1.10.1.1. Elasticsearch Cluster

Metric

Target

Alert Threshold

Cluster status

green

yellow (warn), red (critical)

Heap usage

<75%

>85%

Disk usage

<80%

>90%

Search latency (p95)

<100ms

>500ms

Indexing rate

stable

>50% deviation

1.10.1.2. Index Health

Metric

Target

Alert Threshold

Document count

expected ±1%

>5% deviation

Index size

expected ±10%

>25% deviation

Segment count

<50 per shard

>100

kNN search recall@10

>85%

<75%

1.10.1.3. Query Performance

Metric

Target

Alert Threshold

Vector search latency (p95)

<50ms

>200ms

Text search latency (p95)

<30ms

>100ms

Completion suggest latency (p95)

<10ms

>50ms

Query error rate

<0.1%

>1%

1.10.1.4. Embedding Generation

Metric

Target

Alert Threshold

Batch processing rate

>10k/min

<1k/min

Model inference latency

<10ms

>50ms

Embedding coverage

>99%

<95%

1.10.2. Health Check Endpoints

1.10.2.1. Cluster Health

curl -X GET "localhost:9200/_cluster/health?pretty"

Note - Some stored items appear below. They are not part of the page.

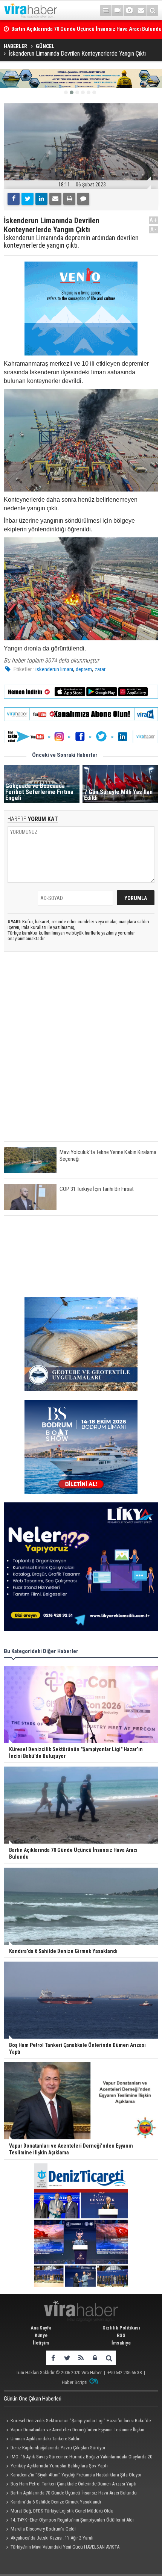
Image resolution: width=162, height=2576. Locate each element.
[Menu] (106, 10)
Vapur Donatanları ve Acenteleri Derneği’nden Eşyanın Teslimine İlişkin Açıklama (74, 2430)
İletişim (41, 2343)
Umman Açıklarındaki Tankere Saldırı (46, 2438)
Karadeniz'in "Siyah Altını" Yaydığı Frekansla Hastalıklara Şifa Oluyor (76, 2475)
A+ (153, 220)
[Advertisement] (81, 1053)
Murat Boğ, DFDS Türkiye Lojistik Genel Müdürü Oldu (62, 2511)
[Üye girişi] (95, 2358)
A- (153, 229)
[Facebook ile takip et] (53, 2358)
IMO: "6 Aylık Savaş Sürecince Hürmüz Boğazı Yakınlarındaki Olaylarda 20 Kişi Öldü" (78, 2457)
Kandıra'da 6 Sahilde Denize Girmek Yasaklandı (56, 2502)
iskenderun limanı (54, 669)
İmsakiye (121, 2343)
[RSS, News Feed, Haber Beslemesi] (81, 2358)
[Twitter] (27, 199)
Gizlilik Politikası (121, 2328)
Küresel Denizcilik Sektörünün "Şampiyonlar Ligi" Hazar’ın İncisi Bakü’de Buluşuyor (77, 2421)
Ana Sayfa (41, 2328)
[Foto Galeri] (129, 10)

1.10.2.2. Index Statistics

curl -X GET "localhost:9200/_cat/indices?v&h=index,health,docs.count,store.size"

1.10.2.3. Search Performance

curl -X GET "localhost:9200/_nodes/stats/indices/search?pretty"

1.10.3. Log Locations

Component

Location

Elasticsearch

/ix3/whcdh/es/logs/

Kibana

/ix1/whcdh/kibana/logs/

Ingestion scripts

stdout/stderr (capture to file)

Embedding generation

/ix1/whcdh/elastic/logs/

1.10.4. Dashboards

1.10.4.2. Sample Kibana Index Pattern

{
  "title": "places-*",
  "timeFieldName": "indexed_at"
}

1.10.5. Alerting

1.10.5.1. Critical Alerts (immediate response)

  • Cluster status red

  • Disk usage >95%

  • Search error rate >5%

  • All nodes unreachable

1.10.5.2. Warning Alerts (investigate within hours)

  • Cluster status yellow

  • Heap usage >85%

  • Search latency p95 >500ms

  • Document count deviation >5%

1.10.5.3. Info Alerts (review daily)

  • New index version deployed

  • Snapshot completed

  • Embedding generation finished

  • Model training completed

1.10.6. Runbook: Common Issues

1.10.6.1. High Search Latency

  1. Check cluster health and node status

  2. Review heap usage (may need GC tuning)

  3. Check segment counts (may need force merge)

  4. Review slow query log for problematic patterns

1.10.6.2. Index Size Growth

  1. Verify expected from new ingestion

  2. Check for duplicate documents

  3. Review field mappings for unexpected data

  4. Consider adjusting refresh interval during bulk indexing

1.10.6.3. kNN Search Quality Degradation

  1. Verify embedding_bilstm field populated

  2. Check model version consistency

  3. Review HNSW parameters

  4. Consider re-indexing with optimised settings